Assessment of the Antimicrobial and Antiproliferative Activities of Chloropyrazine-Tethered Pyrimidine Derivatives: In Vitro, Molecular Docking, and In-Silico Drug-Likeness Studies

Abstract

Molecular hybridization (MH) of heterocyclic rings has enabled scientists to design and develop novel drugs and drug-like candidates. In our previous work, considering the importance of MH, we synthesized different kinds of chloropyrazine-tethered pyrimidine derivatives (22–40) containing either substituted phenyl or heteroaryl rings at position-6 of the pyrimidine ring and evaluated their antitubercular activity. Herein, we report the antimicrobial and antiproliferative activities of 22–40. The antiproliferative activity of the target hybrids was superior to the antimicrobial activity. However, some compounds showed greater antimicrobial activity than the standard drugs. For instance, among the nineteen derivatives, compound 31 containing a 2″,4″-dichlorophenyl ring, showed the most potent antibacterial and antifungal activities (MIC 45.37 µM), followed by compounds 25 and 30 bearing 4″-nitrophenyl and 2″,4″-difluorophenyl scaffolds with minimum inhibitory concentrations (MIC) values of 48.67 µM and 50.04 µM, respectively. Compound 35, containing a bioisosteric 2″-pyridinyl ring, showed the most potent antiproliferative activity against the prostate cancer cell line (DU-145) with an IC50 value of 5 ± 1 µg/mL. Additional testing of compounds 22–40 on human normal liver cells (LO2) indicated that the compounds were more selective to cancer cell lines over normal cells.

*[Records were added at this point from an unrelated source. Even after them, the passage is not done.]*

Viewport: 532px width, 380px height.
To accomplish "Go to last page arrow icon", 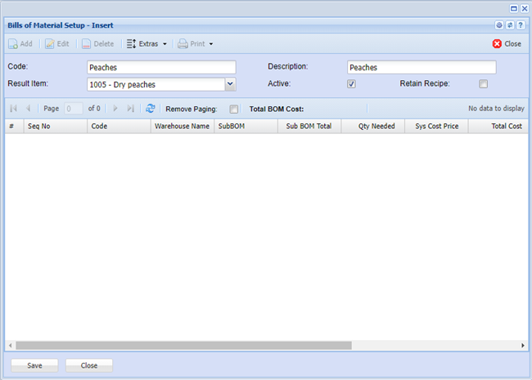I will pyautogui.click(x=131, y=108).
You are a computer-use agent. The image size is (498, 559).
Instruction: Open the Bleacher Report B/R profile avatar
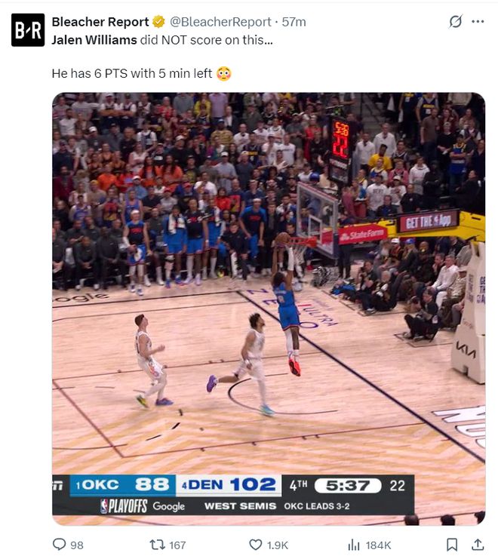coord(28,30)
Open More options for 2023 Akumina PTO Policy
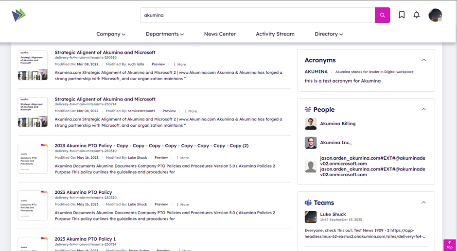 tap(182, 204)
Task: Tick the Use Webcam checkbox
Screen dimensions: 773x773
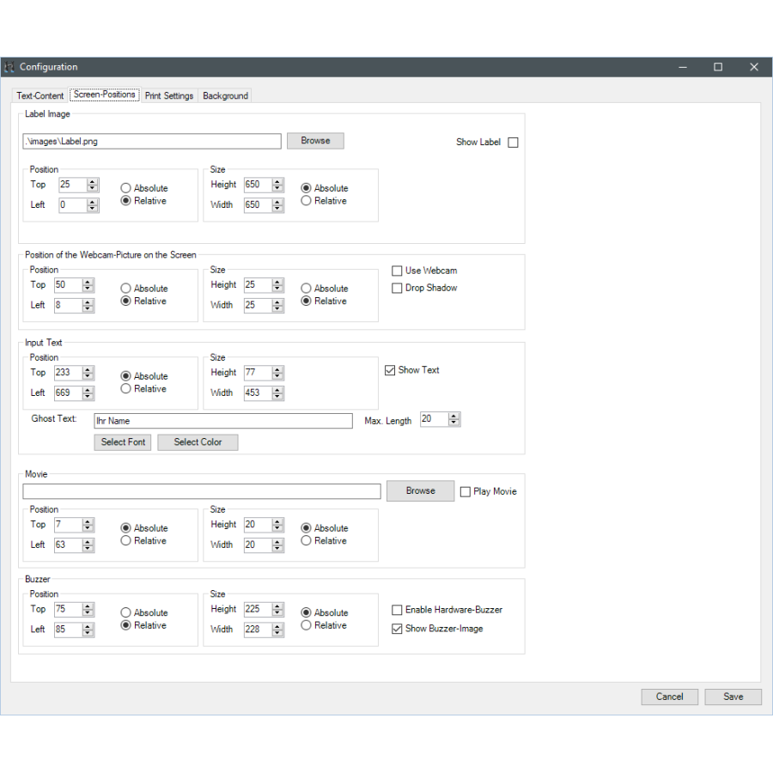Action: (x=398, y=271)
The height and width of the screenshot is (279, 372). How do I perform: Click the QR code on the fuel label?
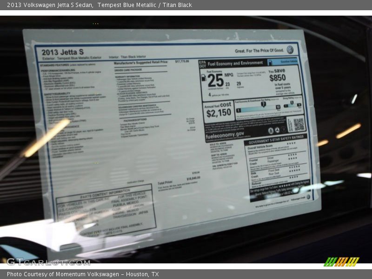coord(298,124)
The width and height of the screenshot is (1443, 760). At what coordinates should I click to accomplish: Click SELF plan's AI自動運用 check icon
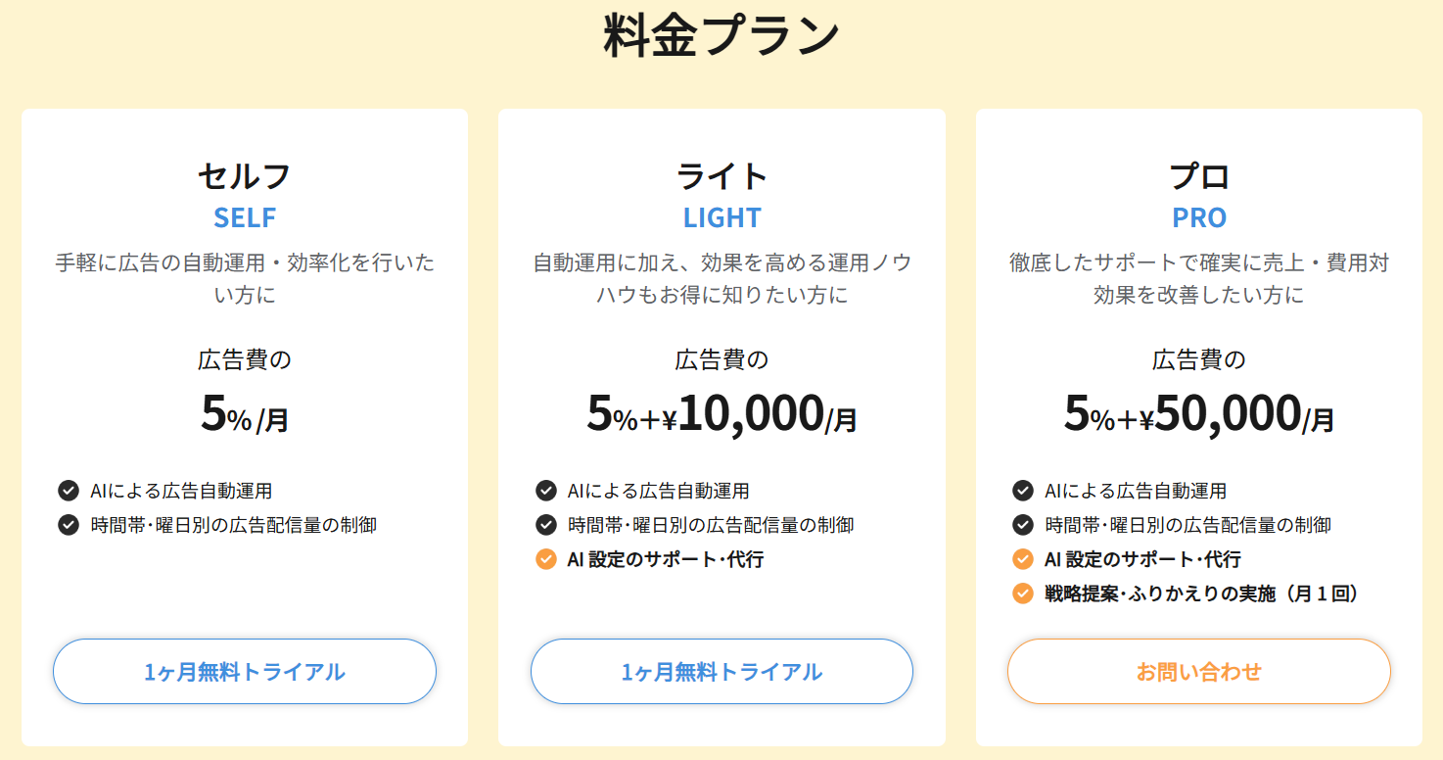[69, 491]
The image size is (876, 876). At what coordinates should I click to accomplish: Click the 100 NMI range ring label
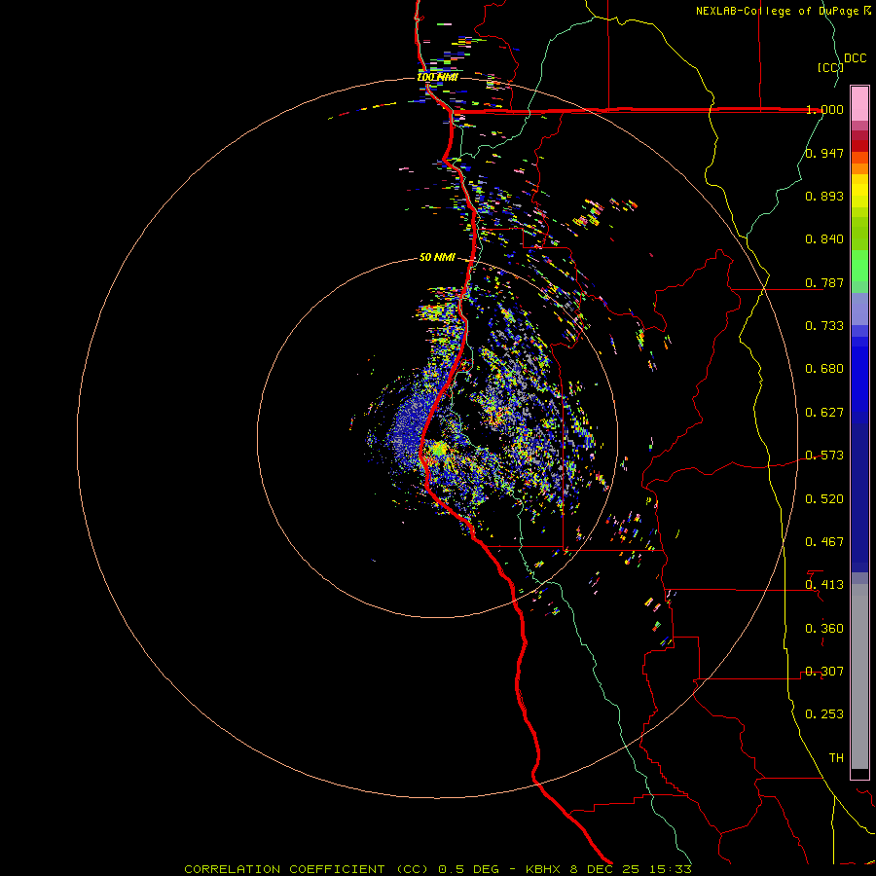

Further, molecular docking of the most potent compound 35 against dihydrofolate reductase (DHFR) (PDB ID: 1U72) had a good binding affinity with a docking score of −6.834. The SwissADME program estimated the drug-likeness properties of compound 35. Hybrid 35 is a potential lead molecule for the development of new anticancer drugs, whereas 31 is a promising antimicrobial lead candidate.